LOCAL NEWS
One dead, five injured after downtown SLC apartment fire
May 30, 2022, 5:41 AM | Updated: 9:45 pm
SALT LAKE CITY — Firefighters say one person is dead and five were injured after a fire broke out in a downtown Salt Lake City apartment Monday morning.
Crews responded to the building, located on 300 East between 200 and 300 South, around 3 a.m.
Battalion Chief Dan Walker with the Salt Lake City Fire Department said two civilians were injured in the fire — one was hospitalized in serious condition while the other was in stable condition.
A couple of neighbors told us there was some sort of explosion or loud noise early this morning. Firefighter say most of the flames were coming from the first floor when they arrived. But we can see damage up and down the front part of the building. Windows blown out. pic.twitter.com/V56KngHKA3
— Matt Rascon (@MattRasconNews) May 30, 2022
Officials said three firefighters suffered minor injuries during the response.
Witnesses reported seeing and hearing a large “explosion” at the apartment before the fire broke out, and investigators said the fire’s cause was unintentional.
“It wasn’t a banging, it was an explosion,” Lee Knowlden, who lives in the building next door said. “We felt the walls shake.”

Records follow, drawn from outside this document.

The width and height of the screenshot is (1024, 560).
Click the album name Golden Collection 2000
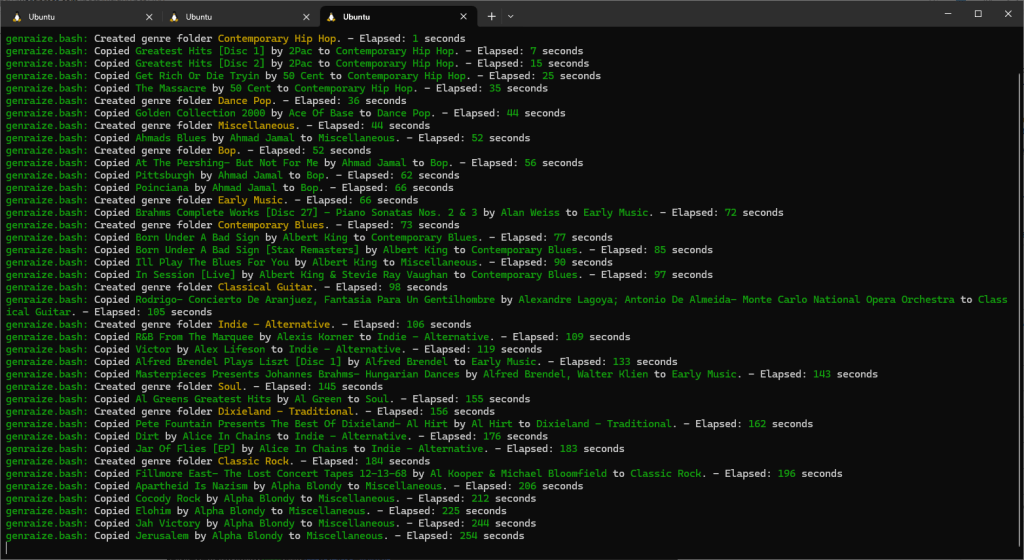198,113

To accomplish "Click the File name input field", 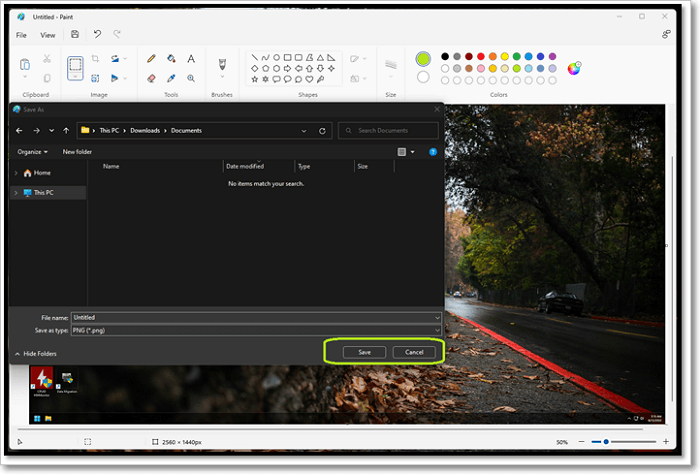I will [255, 317].
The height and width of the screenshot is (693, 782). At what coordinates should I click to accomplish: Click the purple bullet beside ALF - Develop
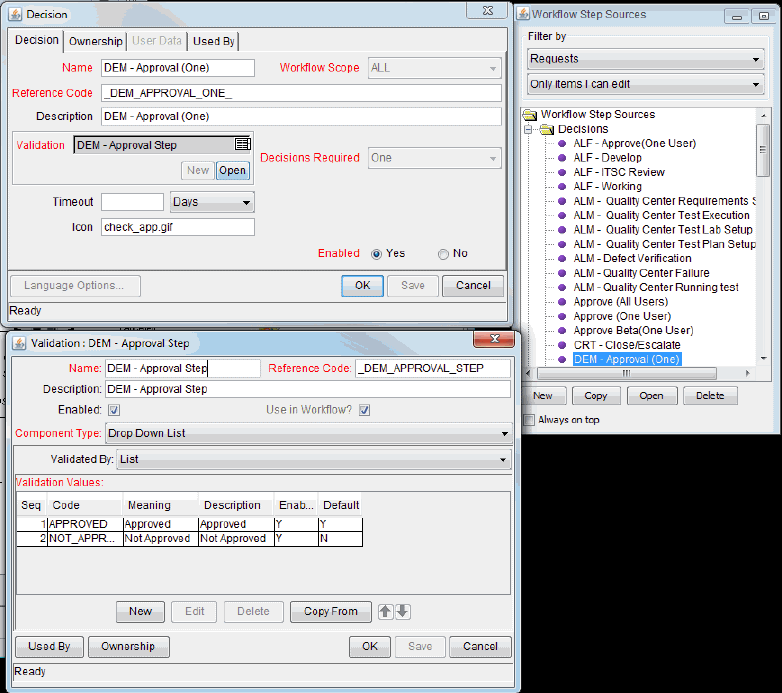(562, 158)
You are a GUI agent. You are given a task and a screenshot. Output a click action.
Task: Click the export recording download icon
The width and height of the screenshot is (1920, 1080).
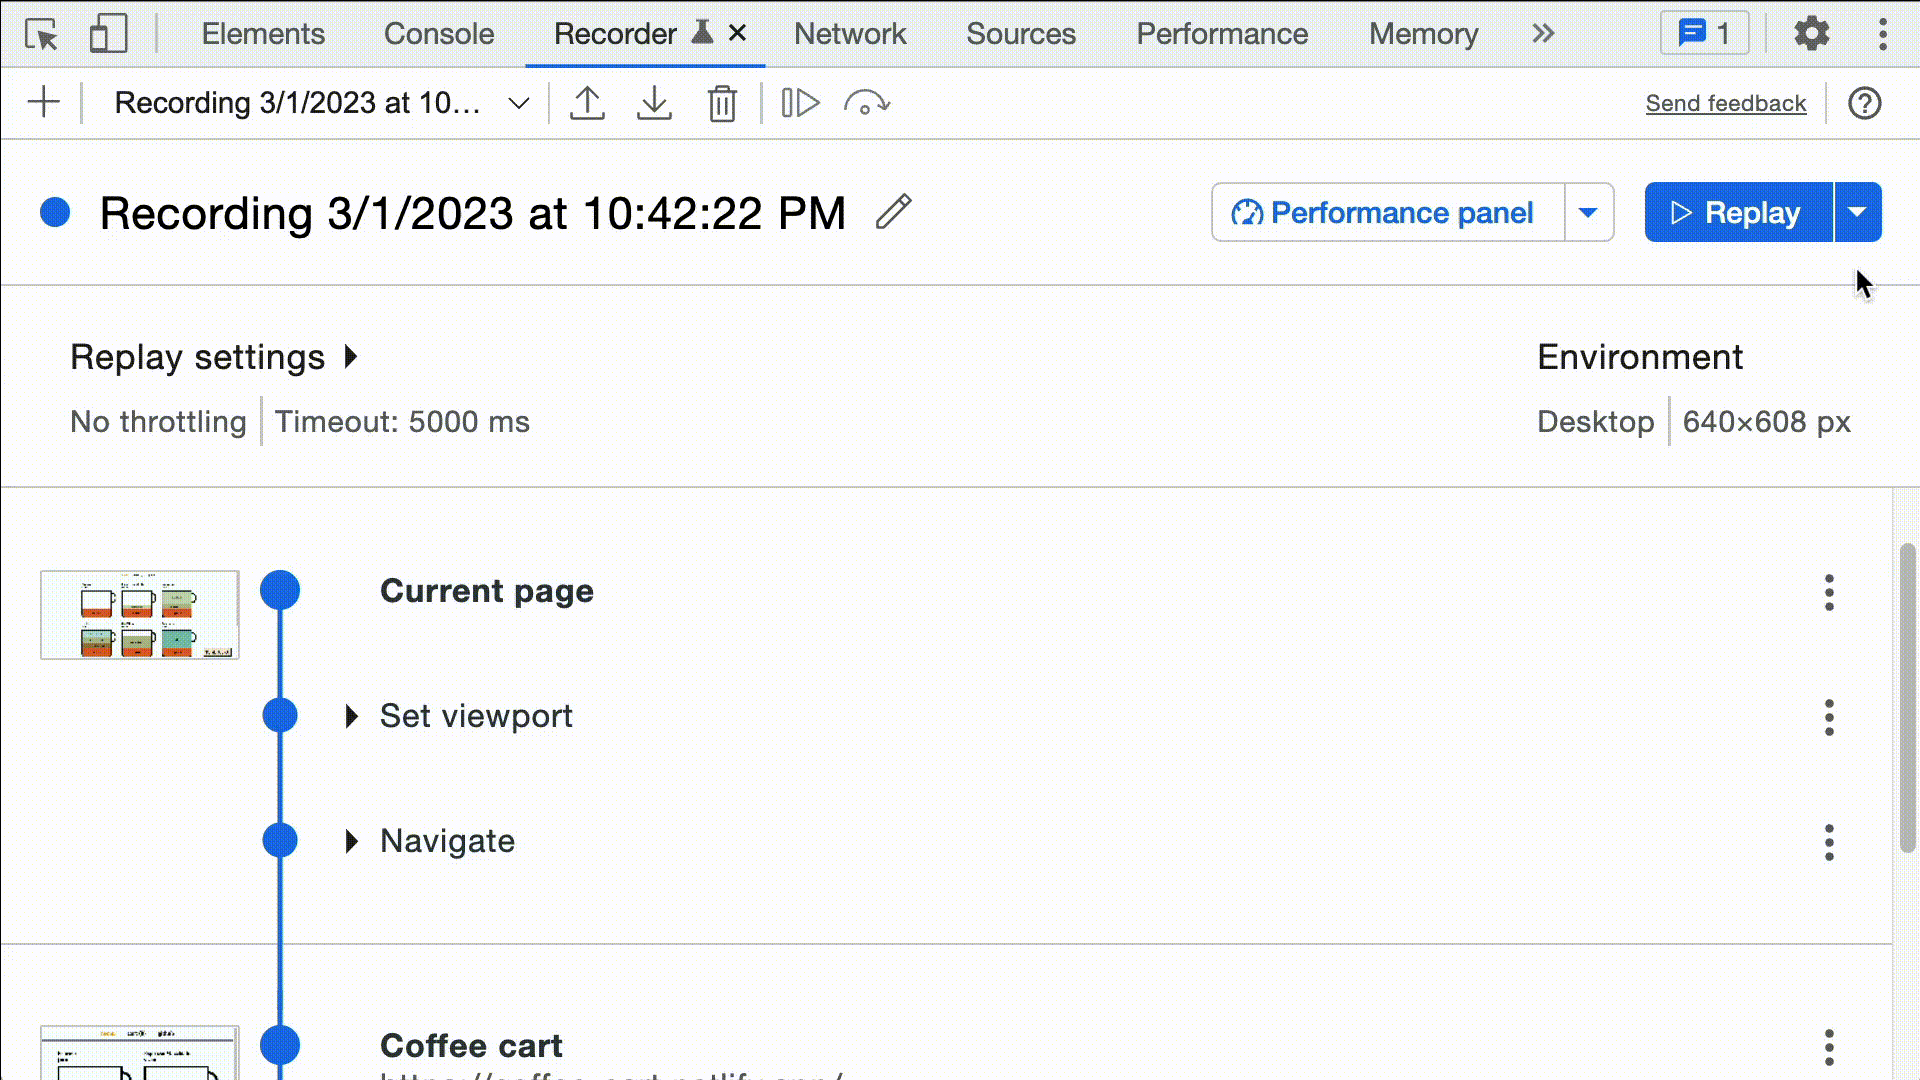pyautogui.click(x=654, y=103)
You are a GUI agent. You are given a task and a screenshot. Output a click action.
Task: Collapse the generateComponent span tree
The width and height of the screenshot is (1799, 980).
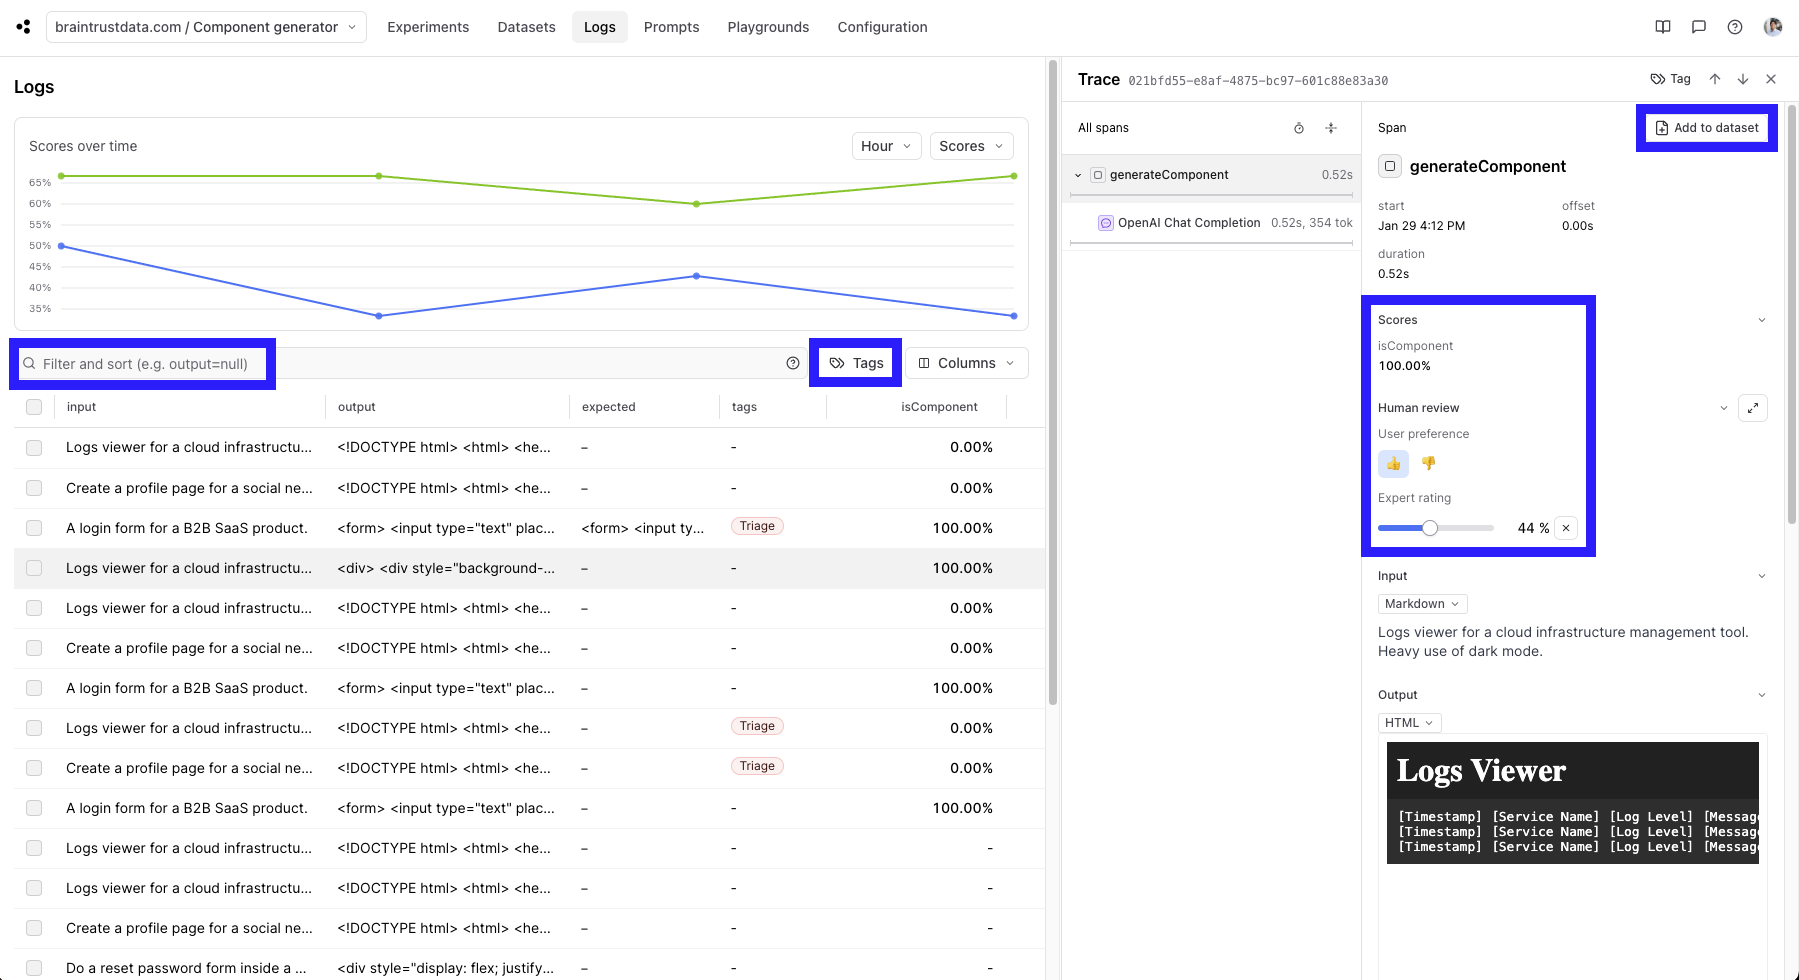tap(1078, 174)
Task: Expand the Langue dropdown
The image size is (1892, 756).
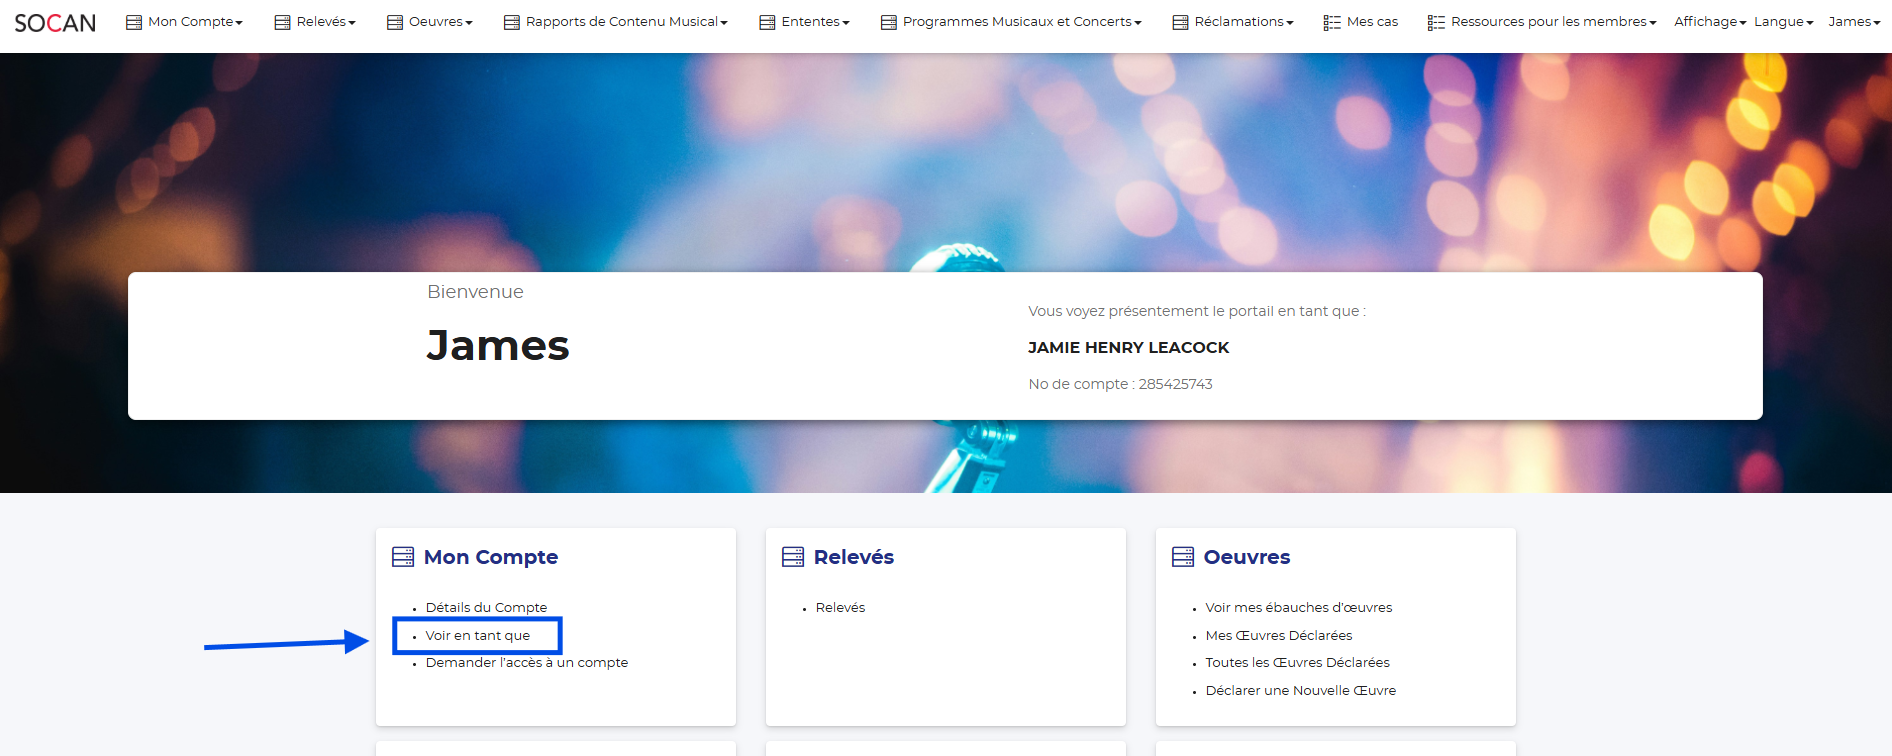Action: [x=1783, y=22]
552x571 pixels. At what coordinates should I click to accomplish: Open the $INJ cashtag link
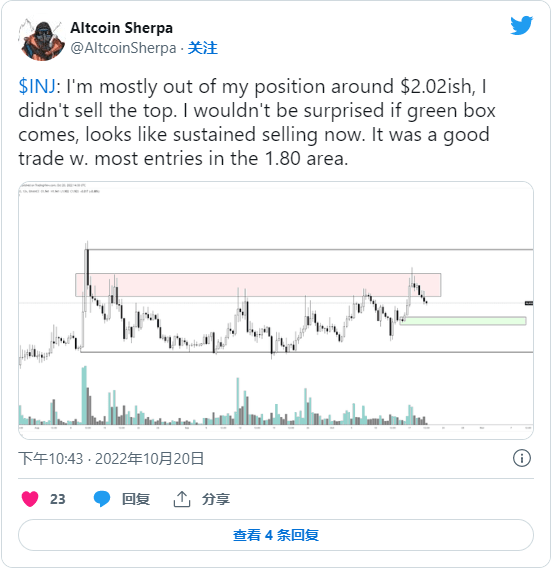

“It was like two o’clock in the morning and me and my dog were sound asleep and we heard this huge explosion. It sounded like an atomic bomb,” Sam Cottrell, who lives on the second floor of the building said. “I thought it was the end of the world but I looked out the window and I saw nothing but orange so I just grabbed my dog and got out.”
Cottrell said he’s lived in the building for 16 years and that it’s a close-knit community.
“By the time we got out here it was just raging—both levels,” Cottrell said.
Firefighters worked in a cold downpour to battle the flames that were coming from a first floor apartment and spreading up the front of the building.
“I could feel the heat from the sidewalk,” Knowlden said.
Fire crews said the flames were extinguished before 8:30 a.m.
Residents from 13 apartment units are displaced and don’t have access to their belongings.